Тут впереди, в "Империал-кино", идет "Белая акула", уже двадцатую неделю, - весь город и особенно люди из окрестностей просто ломятся туда, Миша тоже уже ходил, из-за книги. Он читает запоем все, что попадает ему в руки. Что касается чтения и музыки, то на этом он просто помешан. И поскольку он не может перестать загадывать, он думает: если я дойду до "Империал-кино" меньше, чем за девяносто шагов, то эти двое вскоре вернутся домой, и у меня одной морокой будет меньше. Ему, конечно, приходится делать шаги пошире, чтобы достичь поставленной цели, его еще сильнее толкают, но добиться своего ему не удается - сто один шаг. Глупости.

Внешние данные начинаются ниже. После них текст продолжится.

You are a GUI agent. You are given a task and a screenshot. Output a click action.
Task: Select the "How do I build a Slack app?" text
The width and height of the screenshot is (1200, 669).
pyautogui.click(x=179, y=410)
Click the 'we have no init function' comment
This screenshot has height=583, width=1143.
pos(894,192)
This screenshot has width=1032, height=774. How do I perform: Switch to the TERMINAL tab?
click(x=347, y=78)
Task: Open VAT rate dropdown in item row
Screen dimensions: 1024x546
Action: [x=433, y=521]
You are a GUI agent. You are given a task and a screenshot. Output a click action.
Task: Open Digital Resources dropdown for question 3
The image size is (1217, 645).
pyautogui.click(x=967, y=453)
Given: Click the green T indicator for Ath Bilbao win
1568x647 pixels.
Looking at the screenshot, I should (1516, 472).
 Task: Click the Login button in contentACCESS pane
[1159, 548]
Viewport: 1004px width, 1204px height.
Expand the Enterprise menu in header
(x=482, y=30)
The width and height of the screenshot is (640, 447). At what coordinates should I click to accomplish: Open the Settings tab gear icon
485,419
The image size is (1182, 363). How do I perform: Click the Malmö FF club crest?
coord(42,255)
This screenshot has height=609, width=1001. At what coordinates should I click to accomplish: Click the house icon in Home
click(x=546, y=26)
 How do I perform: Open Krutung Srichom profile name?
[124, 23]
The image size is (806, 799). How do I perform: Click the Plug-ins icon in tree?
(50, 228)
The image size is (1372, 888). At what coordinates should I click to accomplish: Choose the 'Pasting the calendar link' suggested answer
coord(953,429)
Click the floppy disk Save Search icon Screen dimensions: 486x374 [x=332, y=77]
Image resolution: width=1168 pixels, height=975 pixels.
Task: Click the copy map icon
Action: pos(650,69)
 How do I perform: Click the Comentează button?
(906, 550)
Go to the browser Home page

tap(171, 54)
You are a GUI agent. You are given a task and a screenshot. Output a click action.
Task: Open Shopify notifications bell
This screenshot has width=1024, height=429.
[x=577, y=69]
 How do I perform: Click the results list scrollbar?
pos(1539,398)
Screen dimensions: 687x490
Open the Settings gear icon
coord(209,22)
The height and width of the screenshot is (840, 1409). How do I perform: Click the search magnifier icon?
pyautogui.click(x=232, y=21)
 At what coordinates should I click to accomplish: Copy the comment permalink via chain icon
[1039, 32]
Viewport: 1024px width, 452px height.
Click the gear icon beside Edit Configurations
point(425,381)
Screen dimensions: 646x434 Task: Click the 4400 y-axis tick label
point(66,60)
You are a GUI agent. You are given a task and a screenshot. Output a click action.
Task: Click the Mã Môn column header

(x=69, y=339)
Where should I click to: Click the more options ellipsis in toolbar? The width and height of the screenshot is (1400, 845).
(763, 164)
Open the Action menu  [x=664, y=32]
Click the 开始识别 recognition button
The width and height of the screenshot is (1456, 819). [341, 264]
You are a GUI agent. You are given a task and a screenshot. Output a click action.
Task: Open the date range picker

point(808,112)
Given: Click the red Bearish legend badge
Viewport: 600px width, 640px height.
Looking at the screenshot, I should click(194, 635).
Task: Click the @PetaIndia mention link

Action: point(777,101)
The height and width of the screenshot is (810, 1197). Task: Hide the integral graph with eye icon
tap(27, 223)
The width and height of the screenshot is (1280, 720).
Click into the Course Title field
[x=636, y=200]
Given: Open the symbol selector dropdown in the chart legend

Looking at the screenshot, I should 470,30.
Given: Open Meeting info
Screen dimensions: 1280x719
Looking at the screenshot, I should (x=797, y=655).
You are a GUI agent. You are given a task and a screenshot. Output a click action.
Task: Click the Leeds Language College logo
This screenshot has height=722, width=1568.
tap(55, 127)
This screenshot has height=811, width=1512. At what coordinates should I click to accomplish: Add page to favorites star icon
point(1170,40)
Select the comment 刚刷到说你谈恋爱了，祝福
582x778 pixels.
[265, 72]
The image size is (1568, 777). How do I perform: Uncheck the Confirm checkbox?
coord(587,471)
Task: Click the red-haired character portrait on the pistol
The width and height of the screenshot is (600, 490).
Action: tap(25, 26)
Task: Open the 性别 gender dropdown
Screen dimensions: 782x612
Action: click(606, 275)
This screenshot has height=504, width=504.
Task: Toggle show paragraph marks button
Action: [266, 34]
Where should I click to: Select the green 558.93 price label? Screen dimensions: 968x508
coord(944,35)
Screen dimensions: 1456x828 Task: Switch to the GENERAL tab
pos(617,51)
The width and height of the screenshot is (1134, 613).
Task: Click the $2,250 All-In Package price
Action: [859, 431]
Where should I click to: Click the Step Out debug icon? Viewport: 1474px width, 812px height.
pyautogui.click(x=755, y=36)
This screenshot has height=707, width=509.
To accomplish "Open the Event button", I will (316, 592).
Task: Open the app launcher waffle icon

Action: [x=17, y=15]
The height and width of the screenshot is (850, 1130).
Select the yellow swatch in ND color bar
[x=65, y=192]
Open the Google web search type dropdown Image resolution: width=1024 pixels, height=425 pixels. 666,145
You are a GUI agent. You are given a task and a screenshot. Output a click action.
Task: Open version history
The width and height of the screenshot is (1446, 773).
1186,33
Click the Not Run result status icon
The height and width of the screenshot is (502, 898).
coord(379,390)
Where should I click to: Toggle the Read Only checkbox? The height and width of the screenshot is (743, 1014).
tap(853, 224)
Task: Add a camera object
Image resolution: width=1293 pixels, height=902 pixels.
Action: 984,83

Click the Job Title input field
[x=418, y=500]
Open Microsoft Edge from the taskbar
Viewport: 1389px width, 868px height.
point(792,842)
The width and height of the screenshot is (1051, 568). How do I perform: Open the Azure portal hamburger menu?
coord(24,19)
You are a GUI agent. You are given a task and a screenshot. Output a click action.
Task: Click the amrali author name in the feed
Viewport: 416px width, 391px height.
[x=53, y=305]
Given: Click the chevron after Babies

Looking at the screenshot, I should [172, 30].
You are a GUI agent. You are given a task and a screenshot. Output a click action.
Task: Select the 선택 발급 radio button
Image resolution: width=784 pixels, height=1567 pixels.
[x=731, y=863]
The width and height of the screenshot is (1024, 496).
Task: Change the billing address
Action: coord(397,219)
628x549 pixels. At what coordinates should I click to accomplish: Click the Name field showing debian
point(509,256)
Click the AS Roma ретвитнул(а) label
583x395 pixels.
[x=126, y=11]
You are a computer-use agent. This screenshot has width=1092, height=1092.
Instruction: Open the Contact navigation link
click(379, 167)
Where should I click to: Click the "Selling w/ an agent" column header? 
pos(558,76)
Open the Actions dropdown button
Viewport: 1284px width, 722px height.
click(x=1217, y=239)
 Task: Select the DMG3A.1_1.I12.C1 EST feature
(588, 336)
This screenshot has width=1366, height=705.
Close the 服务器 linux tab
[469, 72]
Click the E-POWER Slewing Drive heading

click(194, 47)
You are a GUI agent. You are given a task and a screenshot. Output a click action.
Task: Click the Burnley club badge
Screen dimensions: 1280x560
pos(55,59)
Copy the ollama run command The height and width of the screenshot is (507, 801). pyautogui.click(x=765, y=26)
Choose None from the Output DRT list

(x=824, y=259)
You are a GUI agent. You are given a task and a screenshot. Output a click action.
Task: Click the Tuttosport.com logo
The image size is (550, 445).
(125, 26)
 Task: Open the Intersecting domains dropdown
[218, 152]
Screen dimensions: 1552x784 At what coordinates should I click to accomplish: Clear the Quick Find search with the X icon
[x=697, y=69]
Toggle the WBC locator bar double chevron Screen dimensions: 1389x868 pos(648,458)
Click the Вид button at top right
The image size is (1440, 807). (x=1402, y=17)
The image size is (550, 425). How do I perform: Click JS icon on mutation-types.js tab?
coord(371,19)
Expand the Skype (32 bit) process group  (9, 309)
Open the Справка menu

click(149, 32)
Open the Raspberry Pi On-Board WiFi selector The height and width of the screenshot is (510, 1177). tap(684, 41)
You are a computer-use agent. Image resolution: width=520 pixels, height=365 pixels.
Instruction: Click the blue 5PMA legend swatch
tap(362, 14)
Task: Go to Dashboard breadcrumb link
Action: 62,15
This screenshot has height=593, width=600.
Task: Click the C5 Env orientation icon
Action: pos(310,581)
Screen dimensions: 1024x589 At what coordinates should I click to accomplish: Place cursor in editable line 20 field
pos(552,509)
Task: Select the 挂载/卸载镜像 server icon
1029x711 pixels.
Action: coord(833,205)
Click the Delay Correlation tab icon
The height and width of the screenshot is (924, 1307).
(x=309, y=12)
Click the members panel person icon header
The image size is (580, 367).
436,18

Еще раз! От кинотеатра до часов меньше, чем за пятьдесят шагов, и все будет хорошо. На этот раз везет - сорок четыре шага. Ну так что? Один раз нет, один раз да. Третье испытание судьбы: до обувного магазина Химмельсбаха меньше чем за восемьдесят шагов, и ничего плохого не случится. Вперед! Толчок. "Пардон! - Простите! - Извините!" Семьдесят семь шагов. Повезло. Все-таки получилось. Значит, ничего плохого. Пожалуйста, Господи, сделай так, чтобы у меня не было неприятностей. Аминь - аминь, аминь, аминь. Сначала надо всегда говорить один раз, а потом, после паузы, три раза. А теперь "Деликатесы" Вернера! Если я дойду меньше чем за шестьдесят шагов…

И он делает еще один рывок, Миша, с коротконогой коренастой фигурой бассета, один из многих, многих людей на улице с их радостями и горестями, желаниями и надеждами. Да, даже надеждами, думает Миша, они есть у каждого человека, даже у самого бедного и несчастного, до самой смерти. Может быть, и после, если есть жизнь после смерти. Нет, только не это, пожалуйста! Со смертью должен прийти конец, одной жизни Мише вполне хватит.

Снова удача, пятьдесят семь шагов! Теперь он уже забыл, что загадывал на этот раз. Но, несмотря на это, он чувствует себя счастливым.